SUMMARY OF THE INVENTION
The present invention has for its object to provide an adsorbent for removing hepatitis C virus which has the ability to adsorb hepatitis C virus particles, particularly immune-complex hepatitis C virus particles, from a patient's body blood safely and with high efficiency and high selectivity for enhancing the efficacy of interferon therapy, an hepatitis C virus adsorption apparatus including said adsorbent, and an adsorbing method for removing hepatitis C virus.

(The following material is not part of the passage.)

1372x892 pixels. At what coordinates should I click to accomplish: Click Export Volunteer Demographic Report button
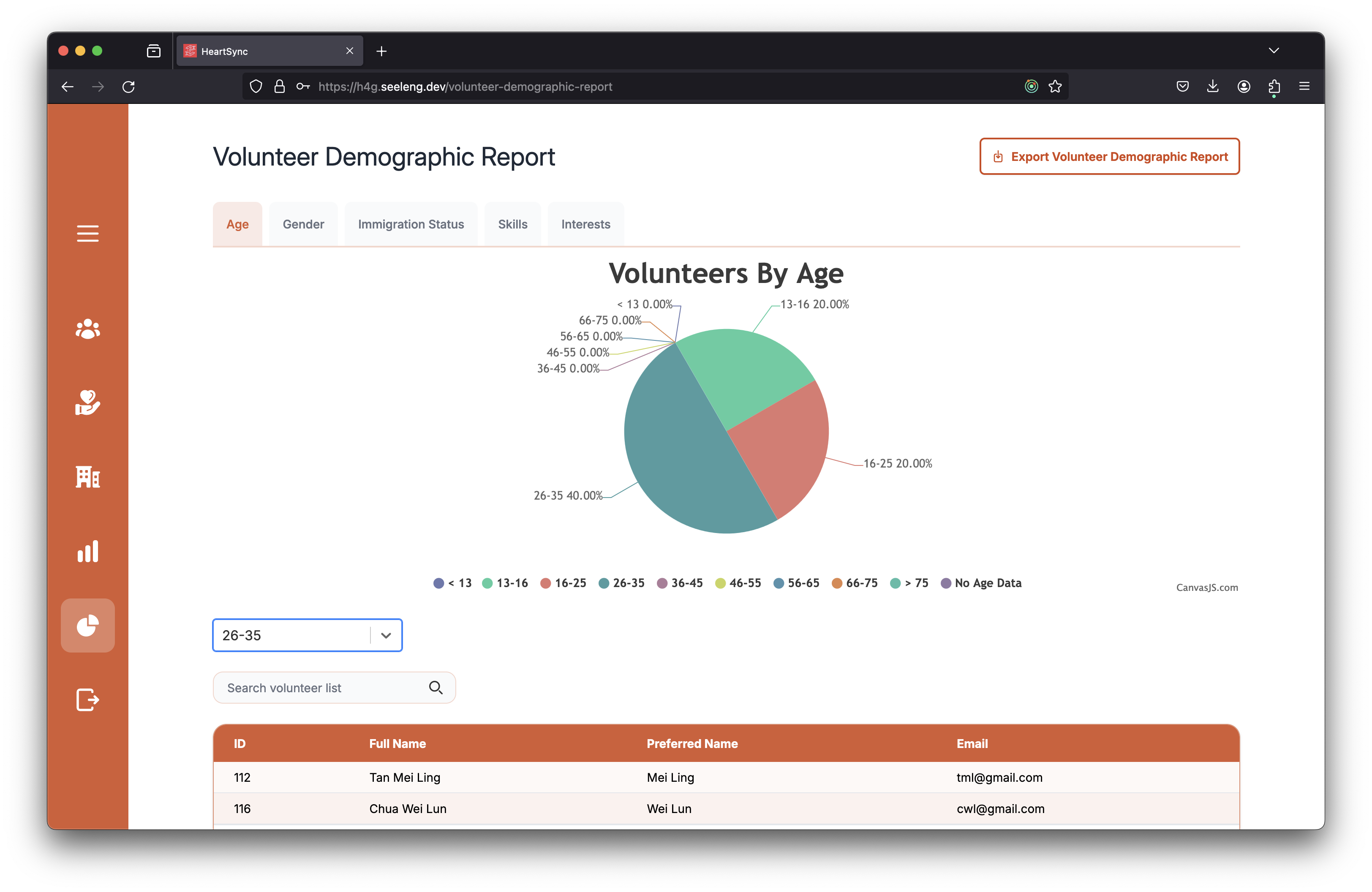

For accomplishing the above object, the inventors of the present invention made an intensive exploration for a compound which, when immobilized on a water-insoluble carrier and brought into contact with a patient's blood, should exhibit a high adsorbing affinity for hepatitis C virus but not for such proteins as albumin. As a result, the inventors found that an adsorbent fabricated by immobilizing a compound capable of adsorbing hepatitis C virus, particularly a compound having a binding affinity for immunoglobulin and/or immune complex, on a water-insoluble carrier displays a remarkably high hepatitis C virus-adsorbing performance. The present invention has been developed on the basis of the above finding.
The present invention, therefore, is directed to an adsorbent for removing hepatitis C virus which comprises a compound capable of adsorbing hepatitis C virus as immobilized on a water-insoluble carrier.